A doctor who sued Walgreens alleging the company’s pharmacists defamed him by telling his patients he was under investigation by the Drug Enforcement Agency has lost his bid to revive the case.
The U.S. Court of Appeals for the Third Circuit denied Dr. Lance Yarus’ request to vacate a jury verdict in favor of Walgreens. Yarus claimed the jury instructions and verdict sheets in the case contained errors, and that the judge was wrong to conclude that some of his claims were time-barred.
Yarus, an orthopedic surgeon, claimed that Walgreens’ computer system, which provides pharmacists with information on prescribing doctors, contained the comment that he was “under investigation by the [Drug Enforcement Administration (DEA)],” and that some of Walgreens’ pharmacists allegedly repeated this to his patients when refusing to fill his prescriptions, according to Third Circuit Judge Joseph Greenaway’s opinion.
Yarus filed suit in 2013 in the Philadelphia Court of Common Pleas and the case was removed to federal court in the Eastern District of Pennsylvania.
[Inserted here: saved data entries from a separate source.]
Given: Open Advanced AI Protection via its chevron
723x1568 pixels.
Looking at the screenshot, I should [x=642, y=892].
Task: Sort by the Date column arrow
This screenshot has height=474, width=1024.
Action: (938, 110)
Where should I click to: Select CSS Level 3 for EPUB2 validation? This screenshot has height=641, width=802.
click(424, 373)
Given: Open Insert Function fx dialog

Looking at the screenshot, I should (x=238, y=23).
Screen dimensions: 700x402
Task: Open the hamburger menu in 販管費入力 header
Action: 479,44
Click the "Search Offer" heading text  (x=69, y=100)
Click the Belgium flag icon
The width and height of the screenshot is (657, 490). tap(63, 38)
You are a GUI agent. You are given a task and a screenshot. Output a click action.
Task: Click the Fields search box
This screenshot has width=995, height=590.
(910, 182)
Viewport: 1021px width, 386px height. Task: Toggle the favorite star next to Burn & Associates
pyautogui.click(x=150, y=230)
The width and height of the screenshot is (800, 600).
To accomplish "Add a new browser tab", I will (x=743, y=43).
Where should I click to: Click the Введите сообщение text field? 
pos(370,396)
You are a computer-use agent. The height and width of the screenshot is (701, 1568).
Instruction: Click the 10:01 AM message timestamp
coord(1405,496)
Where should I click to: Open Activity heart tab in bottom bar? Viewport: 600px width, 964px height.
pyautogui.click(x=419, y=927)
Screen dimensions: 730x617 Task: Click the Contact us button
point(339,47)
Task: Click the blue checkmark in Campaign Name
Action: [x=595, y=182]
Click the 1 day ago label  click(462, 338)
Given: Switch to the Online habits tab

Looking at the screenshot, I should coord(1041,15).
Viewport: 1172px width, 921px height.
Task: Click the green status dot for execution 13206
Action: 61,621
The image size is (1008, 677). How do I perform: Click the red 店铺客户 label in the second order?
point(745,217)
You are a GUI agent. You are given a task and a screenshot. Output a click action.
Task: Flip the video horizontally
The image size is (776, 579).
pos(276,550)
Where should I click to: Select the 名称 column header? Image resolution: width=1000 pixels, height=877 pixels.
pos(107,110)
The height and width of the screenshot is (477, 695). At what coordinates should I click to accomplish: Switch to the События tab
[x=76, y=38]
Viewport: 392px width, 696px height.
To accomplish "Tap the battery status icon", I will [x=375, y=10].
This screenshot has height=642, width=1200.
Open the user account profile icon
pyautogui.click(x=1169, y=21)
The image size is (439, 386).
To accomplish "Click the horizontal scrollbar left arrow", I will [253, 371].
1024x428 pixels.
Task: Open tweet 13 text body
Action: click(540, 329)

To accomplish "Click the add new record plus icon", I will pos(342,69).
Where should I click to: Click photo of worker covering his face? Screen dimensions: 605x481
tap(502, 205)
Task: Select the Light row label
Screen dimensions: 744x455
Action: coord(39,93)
There, a jury ultimately found in favor of the defendant.
The doctor argued on appeal that the judge should not have instructed the jury to determine whether the alleged false statements made by pharmacists were false statements of fact rather than statements of opinion.
Greenaway agreed with Yarus that the jury instructions were incorrect. But, Greenaway added, “Although the questions in the verdict sheet were legally incorrect, their inclusion as instructions to the jury did not constitute plain error.”
Yarus further argued he should be given a new trial because the weight of the evidence shows he met his burden to prove that the alleged statements were false statements of fact and not opinions.
“Here, the Walgreens pharmacists who allegedly made the defamatory comments testified that they did not do so, thereby creating a genuine dispute of material fact as to whether the alleged statements were actionable to begin with, and which the jury resolved as reflected in its verdict,” Greenaway said.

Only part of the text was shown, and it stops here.